Bruxelles – La Corte suprema della Polonia annulla e riscrive la giustizia del Paese degli ultimi anni: tutti i pronunciamenti emessi dai giudici nominati “illegalmente” nel Tribunale costituzionale sulla scia della riforma voluta dal partito di governo Diritto e giustizia (PiS) non sono validi. La sentenza dell’Alta corte polacca rischia di produrre un vero e proprio terremoto, visto che si tratta di riconsiderare sentenze e decisioni, inclusa quella che ha visto il divieto dell’aborto, reso impossibile con la sola eccezione di stupro, incesto o rischio per la vita della madre, e oggetto di scontri con l’Unione europea.
Al centro del pronunciamento della Corte suprema della Polonia, riferiscono media polacchi, la decisione presa nel 2015 dall’allora presidente Andrzej Duda, alleato del PiS, che si rifiutò di far giurare tre giudici legalmente nominati dal precedente governo e nominò invece al loro posto tre giudici nominati dal nuovo parlamento controllato dal PiS. Sin dall’inizio la decisione fu oggetto di critiche, rilievi e contestazioni. Ma solo adesso l’Alta corte certifica l’illegittimità dell’atto.
Una decisione per certi aspetti annunciata, poiché nel 2021 la Corte europea dei diritti dell’uomo (CEDU), organismo non UE, ha stabilito che la presenza dei giudici “duplicatori” rendeva il Tribunale Costituzionale un organo “non istituito dalla legge”. Ora la camera penale della Corte Suprema è giunta alla stessa conclusione. In una decisione emessa il mese scorso, ha affermato di essere “pienamente d’accordo con la valutazione fatta dalla CEDU” riguardo ai giudici duplicatori.
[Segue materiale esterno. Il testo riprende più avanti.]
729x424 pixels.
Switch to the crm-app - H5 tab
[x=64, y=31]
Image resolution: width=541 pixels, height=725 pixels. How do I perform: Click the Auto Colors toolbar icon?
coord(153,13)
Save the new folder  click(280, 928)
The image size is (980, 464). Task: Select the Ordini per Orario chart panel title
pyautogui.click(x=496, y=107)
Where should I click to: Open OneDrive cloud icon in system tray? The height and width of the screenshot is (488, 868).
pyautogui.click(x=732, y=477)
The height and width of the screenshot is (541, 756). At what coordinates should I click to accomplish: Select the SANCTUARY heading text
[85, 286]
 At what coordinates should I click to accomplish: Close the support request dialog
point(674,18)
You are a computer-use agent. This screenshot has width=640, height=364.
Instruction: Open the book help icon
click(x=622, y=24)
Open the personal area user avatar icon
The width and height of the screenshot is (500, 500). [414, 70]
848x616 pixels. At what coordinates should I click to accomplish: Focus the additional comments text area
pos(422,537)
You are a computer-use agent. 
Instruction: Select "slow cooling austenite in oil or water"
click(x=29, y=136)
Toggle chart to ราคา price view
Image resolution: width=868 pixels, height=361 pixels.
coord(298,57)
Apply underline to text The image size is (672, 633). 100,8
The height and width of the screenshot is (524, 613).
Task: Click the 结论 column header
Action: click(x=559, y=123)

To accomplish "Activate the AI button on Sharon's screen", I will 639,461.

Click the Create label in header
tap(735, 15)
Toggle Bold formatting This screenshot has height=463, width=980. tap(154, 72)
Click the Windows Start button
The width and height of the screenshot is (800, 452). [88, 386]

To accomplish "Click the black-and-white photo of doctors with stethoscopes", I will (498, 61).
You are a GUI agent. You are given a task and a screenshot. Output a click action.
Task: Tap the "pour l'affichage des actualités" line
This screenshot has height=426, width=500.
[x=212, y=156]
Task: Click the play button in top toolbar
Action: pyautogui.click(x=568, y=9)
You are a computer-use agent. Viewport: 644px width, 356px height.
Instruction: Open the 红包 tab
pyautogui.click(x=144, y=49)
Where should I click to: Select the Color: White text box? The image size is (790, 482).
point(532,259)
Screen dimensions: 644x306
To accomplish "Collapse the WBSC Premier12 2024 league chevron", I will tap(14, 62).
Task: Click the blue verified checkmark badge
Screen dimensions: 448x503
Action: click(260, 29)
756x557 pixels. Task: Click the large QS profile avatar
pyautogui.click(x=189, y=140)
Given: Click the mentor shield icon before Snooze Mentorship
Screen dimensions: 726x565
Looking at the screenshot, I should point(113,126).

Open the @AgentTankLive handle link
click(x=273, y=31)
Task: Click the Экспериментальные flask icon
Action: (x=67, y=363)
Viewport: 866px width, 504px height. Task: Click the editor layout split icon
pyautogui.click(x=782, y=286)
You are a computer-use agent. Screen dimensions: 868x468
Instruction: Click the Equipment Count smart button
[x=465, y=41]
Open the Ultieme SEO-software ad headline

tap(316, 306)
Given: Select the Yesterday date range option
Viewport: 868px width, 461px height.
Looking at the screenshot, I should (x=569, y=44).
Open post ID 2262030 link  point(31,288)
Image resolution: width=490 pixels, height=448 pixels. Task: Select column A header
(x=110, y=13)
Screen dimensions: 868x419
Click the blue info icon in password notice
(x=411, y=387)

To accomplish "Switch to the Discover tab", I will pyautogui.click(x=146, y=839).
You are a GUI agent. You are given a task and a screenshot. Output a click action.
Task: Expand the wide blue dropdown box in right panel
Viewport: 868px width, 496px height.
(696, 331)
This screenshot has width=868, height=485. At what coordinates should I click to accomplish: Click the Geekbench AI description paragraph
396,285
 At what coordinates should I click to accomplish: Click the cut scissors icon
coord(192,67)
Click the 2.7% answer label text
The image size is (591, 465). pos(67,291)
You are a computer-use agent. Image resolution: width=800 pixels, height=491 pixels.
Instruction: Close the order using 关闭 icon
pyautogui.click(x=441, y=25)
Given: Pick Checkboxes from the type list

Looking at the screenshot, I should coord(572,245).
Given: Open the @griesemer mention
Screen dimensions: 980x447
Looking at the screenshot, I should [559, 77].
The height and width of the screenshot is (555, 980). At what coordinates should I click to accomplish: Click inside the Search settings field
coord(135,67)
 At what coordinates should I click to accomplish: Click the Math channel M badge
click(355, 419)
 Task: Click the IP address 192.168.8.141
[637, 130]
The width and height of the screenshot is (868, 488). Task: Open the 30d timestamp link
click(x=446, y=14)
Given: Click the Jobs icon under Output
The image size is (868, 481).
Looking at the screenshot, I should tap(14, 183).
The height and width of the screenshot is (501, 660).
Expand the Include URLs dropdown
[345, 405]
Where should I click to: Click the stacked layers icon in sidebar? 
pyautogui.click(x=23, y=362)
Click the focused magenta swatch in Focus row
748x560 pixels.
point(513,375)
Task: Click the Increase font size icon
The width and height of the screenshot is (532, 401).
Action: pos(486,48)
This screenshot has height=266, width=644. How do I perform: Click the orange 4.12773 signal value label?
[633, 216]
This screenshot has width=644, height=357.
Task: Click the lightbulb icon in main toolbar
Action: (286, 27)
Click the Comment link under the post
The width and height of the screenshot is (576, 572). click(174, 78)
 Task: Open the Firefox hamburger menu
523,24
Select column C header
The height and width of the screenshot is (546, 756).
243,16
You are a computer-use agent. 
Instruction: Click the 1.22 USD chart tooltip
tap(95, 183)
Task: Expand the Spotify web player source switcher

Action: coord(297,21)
Il risultato è un vero e proprio sconquasso. “La Corte Suprema non può accettare una sentenza emessa in conseguenza di una violazione della Costituzione della Repubblica di Polonia”, hanno scritto i giudici nel testo che contiene rilievi e censure per le decisioni prese in passato. Vuol dire che il diritto prodotto in questi ultimi anni dovrà essere cancellato.